Brothers William and Henry Chestnut, inheritors of their father’s hardware business, became aware of the interest in canvas-covered canoes but knew importing them from the United States would substantially increase price due to import duties. The Chestnut brothers hired boatbuilder Jack J. Moore to build a replica of a Morris canoe. Early Chestnut canoes clearly show the influence of the Morris.
When Chestnut’s business increased to the degree that additional experienced builders were required, William Chestnut ventured to Maine and aggressively recruited men from the Old Town factory. Old Town responded by filing a lawsuit and threatened to set up a factory of their own in Canada.
In 1905, Chestnut was granted a patent for the process of building the wood-canvas canoe, despite the fact that the process had been in use for more than thirty years. In 1909, they filed suit against the Peterborough Canoe Company for patent infringement, but the suit was dismissed. Eventually, the Chestnut Canoe Company and Peterborough Canoe Company merged under the holding company Canadian Watercraft Limited. Canadian Canoe Company joined them in 1927. All three companies maintained separate identities after the merger, while marketing nearly identical lines of canvas canoes. It is often said that Chestnut was responsible for the canvas canoe production for all three companies.
The Chestnut Canoe Factory became the largest industry of its kind in the British Empire. By 1914, this world famous company was turning out 1200 beautiful canoes each year. They also supplied the armed forces with thousands of pairs of snowshoes. Today, old Chestnut canoes are highly prized.
This brick factory building visible now is actually the second factory on this site. The first factory was finished in 1908. But in December 1921, it all burned down in a spectacular blaze. In 1923 a new building was finished.

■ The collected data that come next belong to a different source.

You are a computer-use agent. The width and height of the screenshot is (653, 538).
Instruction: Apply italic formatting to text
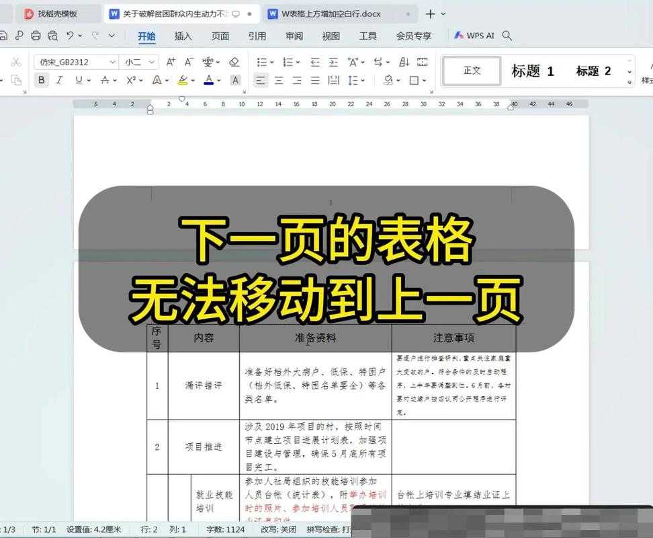58,81
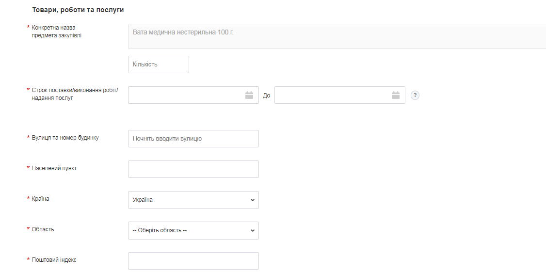Click the Кількість quantity input field
Viewport: 546px width, 272px height.
[x=158, y=64]
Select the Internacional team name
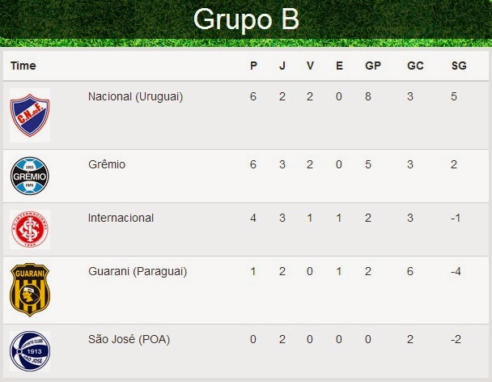The width and height of the screenshot is (492, 382). 121,218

After 69 years in business, the Chestnut Company left Fredericton moving to a new factory in Oromocto in 1974. The factory closed for good in 1979, shipping the last of their canoes early that year. Most of the Chestnut molds survive and are being used in several wooden canoe shops in Canada.
One famous paddler of the Chestnut canoe was American President Teddy Roosevelt who purchased Chestnut canoes for a South American expedition.